━━ Data entries

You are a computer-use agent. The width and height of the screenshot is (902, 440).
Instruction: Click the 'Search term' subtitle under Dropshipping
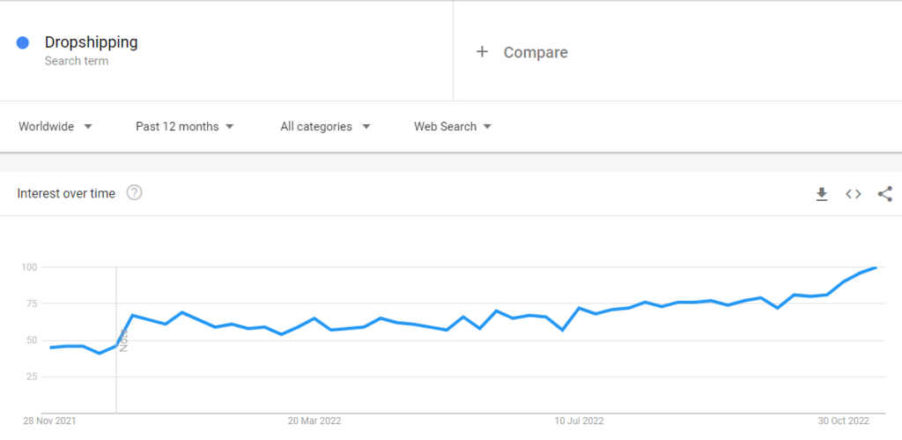(77, 62)
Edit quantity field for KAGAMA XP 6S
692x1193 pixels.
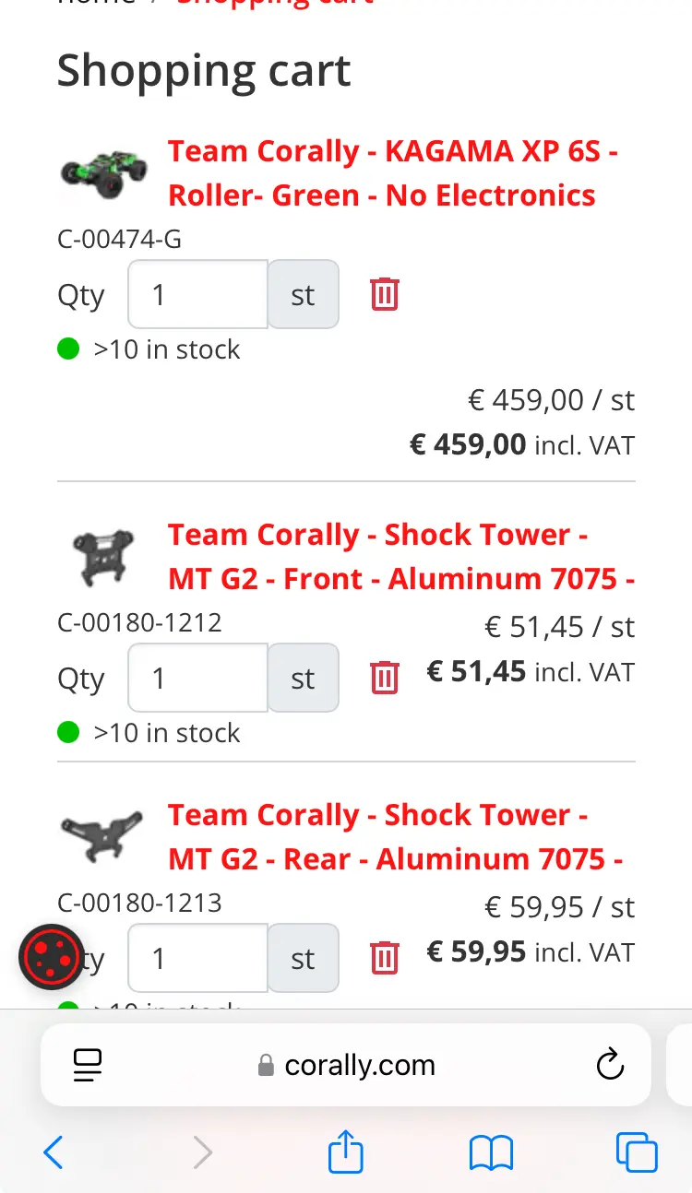pyautogui.click(x=198, y=295)
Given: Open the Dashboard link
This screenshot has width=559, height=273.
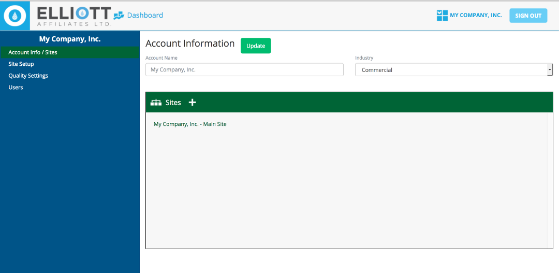Looking at the screenshot, I should coord(145,16).
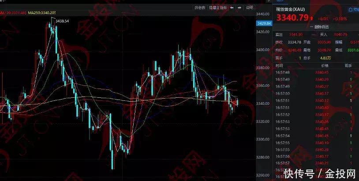Click the 买入 buy price 3340.79
The height and width of the screenshot is (181, 359).
340,34
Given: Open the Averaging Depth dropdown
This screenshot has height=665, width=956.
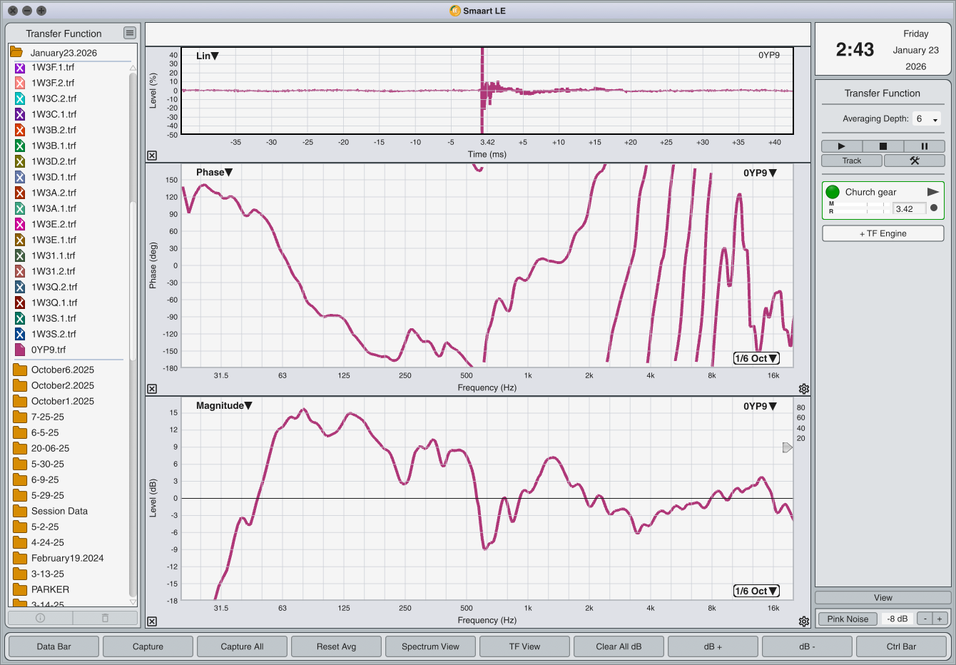Looking at the screenshot, I should click(927, 119).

━━━━

## What you have to do
Present the lines of the data above as a numbered list, skipping any blank lines. Leave the pictures out of your answer.

## The solution
1. You are a computer-use agent. The width and height of the screenshot is (902, 440).
2. Instruction: Click the 'Search term' subtitle under Dropshipping
3. (77, 62)
4. Edit quantity field for KAGAMA XP 6S
5. 692x1193 pixels.
6. pyautogui.click(x=198, y=295)
7. Given: Open the Dashboard link
8. This screenshot has width=559, height=273.
9. Looking at the screenshot, I should coord(145,16).
10. Click the 买入 buy price 3340.79
11. The height and width of the screenshot is (181, 359).
12. 340,34
13. Given: Open the Averaging Depth dropdown
14. This screenshot has height=665, width=956.
15. Looking at the screenshot, I should click(927, 119).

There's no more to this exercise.